Les thérapeutes jouaient un rôle religieux et spirituel au maquis parce qu’ils étaient les porte-paroles des divinités et des ancêtres auprès desquels ils intercédaient pour invoquer la guérison des blessés et des malades. Ces soignants, qui tenaient leurs pouvoirs d’une transmission héréditaire ou d’une révélation, étaient donc à la fois les devins, les prêtres, les herboristes et les soignants.

Conclusion

Les feuilles, les écorces, les racines et les substances minérales et animales issues de l’environnement local étaient extrêmement utiles dans les unités combattantes et les postes de commandement de la guérilla nationaliste de l’UPC. C’étaient les ingrédients de base de la médecine rituelle, dévolue aux prêtres du ngambi et aux mbambombock en Sanaga-Maritime. Il en était de même des praticiens du nkang ou des ngakang, à l’Ouest-Cameroun. Engagés au maquis pour la « cause nationale », ces guérisseurs utilisaient généralement les décoctions, les poudres et les pommades composées à base d’huiles de palmiste ou de palme pour soigner les malades et les blessés de guerre.

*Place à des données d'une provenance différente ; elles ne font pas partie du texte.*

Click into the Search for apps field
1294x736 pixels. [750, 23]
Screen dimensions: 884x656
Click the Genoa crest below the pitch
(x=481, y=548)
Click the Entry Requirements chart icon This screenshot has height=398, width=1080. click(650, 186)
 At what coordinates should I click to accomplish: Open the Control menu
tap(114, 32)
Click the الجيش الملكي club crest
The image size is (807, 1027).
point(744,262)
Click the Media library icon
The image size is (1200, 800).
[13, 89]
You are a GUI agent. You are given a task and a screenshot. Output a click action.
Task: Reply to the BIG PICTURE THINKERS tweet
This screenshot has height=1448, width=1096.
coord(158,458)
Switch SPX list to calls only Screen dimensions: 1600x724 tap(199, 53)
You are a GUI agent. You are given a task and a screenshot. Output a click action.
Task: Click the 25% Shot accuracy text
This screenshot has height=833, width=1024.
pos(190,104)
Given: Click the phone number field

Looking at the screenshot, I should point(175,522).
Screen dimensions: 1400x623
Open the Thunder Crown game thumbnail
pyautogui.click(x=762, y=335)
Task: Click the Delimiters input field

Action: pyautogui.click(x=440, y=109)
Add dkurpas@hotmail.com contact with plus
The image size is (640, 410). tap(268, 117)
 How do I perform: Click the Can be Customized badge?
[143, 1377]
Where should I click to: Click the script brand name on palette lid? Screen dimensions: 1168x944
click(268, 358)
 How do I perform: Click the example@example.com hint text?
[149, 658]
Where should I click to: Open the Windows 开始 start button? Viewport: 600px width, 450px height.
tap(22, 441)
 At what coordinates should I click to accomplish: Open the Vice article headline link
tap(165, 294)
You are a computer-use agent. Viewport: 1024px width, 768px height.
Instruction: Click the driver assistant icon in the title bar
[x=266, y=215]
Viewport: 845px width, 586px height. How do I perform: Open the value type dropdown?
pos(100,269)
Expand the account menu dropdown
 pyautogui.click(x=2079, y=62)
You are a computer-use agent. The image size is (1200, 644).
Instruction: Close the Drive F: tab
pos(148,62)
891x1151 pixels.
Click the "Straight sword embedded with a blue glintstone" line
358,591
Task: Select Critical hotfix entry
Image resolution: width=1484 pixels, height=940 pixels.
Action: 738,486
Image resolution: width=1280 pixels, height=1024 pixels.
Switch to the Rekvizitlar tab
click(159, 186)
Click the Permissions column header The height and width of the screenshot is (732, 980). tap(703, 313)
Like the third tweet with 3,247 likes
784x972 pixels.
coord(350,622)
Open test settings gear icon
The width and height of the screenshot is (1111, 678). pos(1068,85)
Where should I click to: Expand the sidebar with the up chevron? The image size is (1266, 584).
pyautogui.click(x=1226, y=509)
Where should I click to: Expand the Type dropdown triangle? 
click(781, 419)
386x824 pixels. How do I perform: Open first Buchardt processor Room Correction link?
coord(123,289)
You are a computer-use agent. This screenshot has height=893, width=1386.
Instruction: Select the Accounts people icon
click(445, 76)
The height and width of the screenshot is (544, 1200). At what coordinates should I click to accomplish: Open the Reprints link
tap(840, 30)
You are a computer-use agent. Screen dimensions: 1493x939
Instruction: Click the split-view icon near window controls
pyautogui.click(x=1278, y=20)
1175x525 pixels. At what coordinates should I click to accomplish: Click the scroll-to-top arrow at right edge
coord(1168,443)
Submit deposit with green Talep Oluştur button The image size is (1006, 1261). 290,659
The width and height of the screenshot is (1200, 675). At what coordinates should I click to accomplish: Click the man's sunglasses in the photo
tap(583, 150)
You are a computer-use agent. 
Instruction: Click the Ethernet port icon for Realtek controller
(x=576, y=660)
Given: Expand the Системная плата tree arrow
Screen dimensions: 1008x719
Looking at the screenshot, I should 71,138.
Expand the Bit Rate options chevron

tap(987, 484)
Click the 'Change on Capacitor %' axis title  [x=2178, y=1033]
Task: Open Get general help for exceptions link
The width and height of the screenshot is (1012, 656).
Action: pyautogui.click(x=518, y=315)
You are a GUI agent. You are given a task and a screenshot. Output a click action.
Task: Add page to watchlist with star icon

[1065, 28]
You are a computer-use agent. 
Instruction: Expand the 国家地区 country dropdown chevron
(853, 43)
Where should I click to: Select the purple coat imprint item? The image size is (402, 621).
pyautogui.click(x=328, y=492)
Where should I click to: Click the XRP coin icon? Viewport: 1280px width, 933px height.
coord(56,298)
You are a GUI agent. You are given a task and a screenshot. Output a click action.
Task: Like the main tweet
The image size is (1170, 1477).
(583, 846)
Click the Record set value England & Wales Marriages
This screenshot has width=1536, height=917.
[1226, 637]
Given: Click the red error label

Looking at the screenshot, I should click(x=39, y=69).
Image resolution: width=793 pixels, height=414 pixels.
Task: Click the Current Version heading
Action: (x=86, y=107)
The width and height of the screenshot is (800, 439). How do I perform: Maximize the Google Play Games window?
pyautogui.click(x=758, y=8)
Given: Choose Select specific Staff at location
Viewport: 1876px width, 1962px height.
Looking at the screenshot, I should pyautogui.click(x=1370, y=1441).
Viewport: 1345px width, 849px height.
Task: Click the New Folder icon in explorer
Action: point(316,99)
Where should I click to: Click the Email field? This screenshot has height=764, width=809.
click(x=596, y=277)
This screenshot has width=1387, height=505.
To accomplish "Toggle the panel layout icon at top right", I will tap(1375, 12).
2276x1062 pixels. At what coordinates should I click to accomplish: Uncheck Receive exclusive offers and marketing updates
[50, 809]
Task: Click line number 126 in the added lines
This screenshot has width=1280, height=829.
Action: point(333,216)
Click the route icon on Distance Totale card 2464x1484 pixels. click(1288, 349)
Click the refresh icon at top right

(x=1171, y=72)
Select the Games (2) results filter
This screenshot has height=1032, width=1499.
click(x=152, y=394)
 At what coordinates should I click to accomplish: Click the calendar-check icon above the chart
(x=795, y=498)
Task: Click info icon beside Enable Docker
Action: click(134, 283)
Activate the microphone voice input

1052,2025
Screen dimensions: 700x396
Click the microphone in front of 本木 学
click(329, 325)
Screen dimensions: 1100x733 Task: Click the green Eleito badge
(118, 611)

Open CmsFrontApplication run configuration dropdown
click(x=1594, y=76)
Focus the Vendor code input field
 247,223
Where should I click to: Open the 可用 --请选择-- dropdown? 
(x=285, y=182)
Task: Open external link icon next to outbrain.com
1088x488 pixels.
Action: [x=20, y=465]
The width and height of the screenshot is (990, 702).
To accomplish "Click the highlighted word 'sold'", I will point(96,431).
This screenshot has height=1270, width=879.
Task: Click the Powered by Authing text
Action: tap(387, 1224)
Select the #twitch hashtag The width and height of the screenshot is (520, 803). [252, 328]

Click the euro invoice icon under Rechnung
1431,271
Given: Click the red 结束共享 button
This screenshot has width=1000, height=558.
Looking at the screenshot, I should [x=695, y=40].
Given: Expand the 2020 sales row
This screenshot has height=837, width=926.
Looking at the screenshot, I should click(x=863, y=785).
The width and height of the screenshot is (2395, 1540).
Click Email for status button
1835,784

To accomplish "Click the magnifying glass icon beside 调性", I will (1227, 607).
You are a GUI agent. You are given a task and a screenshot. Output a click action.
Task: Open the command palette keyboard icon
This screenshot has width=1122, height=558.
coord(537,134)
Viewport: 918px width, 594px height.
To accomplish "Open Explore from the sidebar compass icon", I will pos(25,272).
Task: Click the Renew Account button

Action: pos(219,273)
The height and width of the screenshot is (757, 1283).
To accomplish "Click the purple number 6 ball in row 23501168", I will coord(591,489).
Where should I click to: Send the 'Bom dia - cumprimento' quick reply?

Ils fournissaient aussi les talismans et organisaient les rituels. Ils se servaient alors des incantations et des prières pour prévenir les malheurs. Pour connaître la cause du mal, ils utilisaient les instruments rituels ou les techniques de divination comme le tchagang, le ngom et le ngambi. Ils interprétaient également les rêves et les phénomènes naturels. Les thérapeutes étaient donc à la fois les soignants, les prêtres et les chefs politiques. Au-delà du traitement des malades et des blessés, les représentations et les pratiques liées à leurs savoirs étaient extrêmement utiles dans l’encadrement psychologique des maquisards. Cependant, ils ne purent, avec le temps, ni supplanter les faiblesses techniques et matérielles de l’insurrection ni leur assurer la victoire finale. Leurs activités, bien qu’extrêmement importantes, n’étaient aussi nullement encadrées ni par un texte ni par un organe central attaché à l’état-major du CNO, du SDNK ou de l’ALNK. Cela dit, leurs pratiques thérapeutiques et leurs savoirs étaient indispensables à la survie du maquis.